### RECORD EXCERPTS:
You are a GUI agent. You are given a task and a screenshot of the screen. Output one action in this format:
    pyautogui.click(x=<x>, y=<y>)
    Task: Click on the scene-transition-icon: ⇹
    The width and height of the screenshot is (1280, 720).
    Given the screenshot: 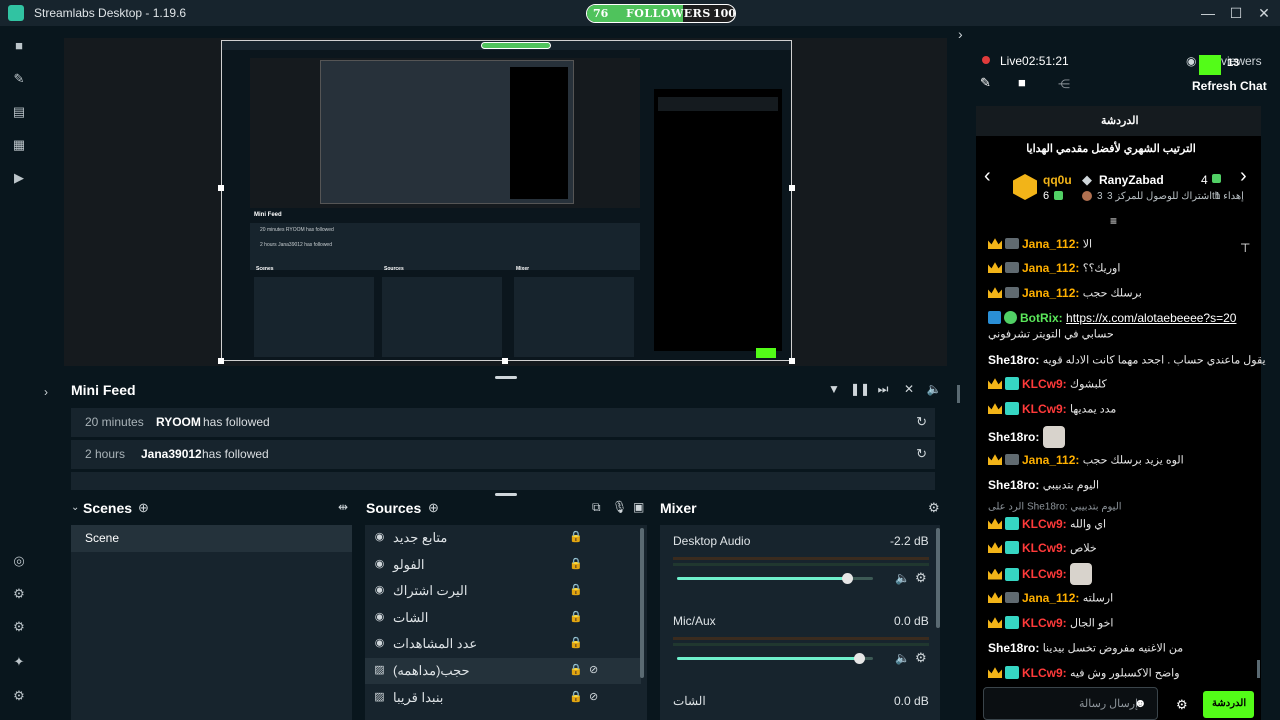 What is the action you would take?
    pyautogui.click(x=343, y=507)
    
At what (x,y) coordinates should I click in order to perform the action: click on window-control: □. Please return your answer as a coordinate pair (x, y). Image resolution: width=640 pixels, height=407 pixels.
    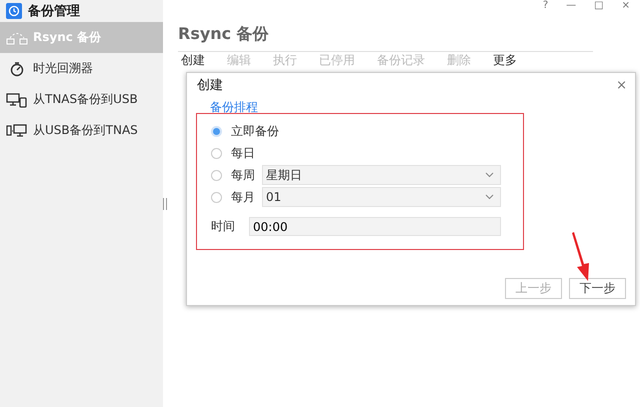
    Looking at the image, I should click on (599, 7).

### PROBLEM REQUIREMENTS:
Please set down, word for word, the lines from the one containing "At what (x,y)" through the last of the lines above, leaving the pictures out of your answer.

### ANSWER TO THIS PROBLEM:
At what (x,y) coordinates should I click in order to perform the action: click on window-control: □. Please return your answer as a coordinate pair (x, y). Image resolution: width=640 pixels, height=407 pixels.
    Looking at the image, I should click on (599, 7).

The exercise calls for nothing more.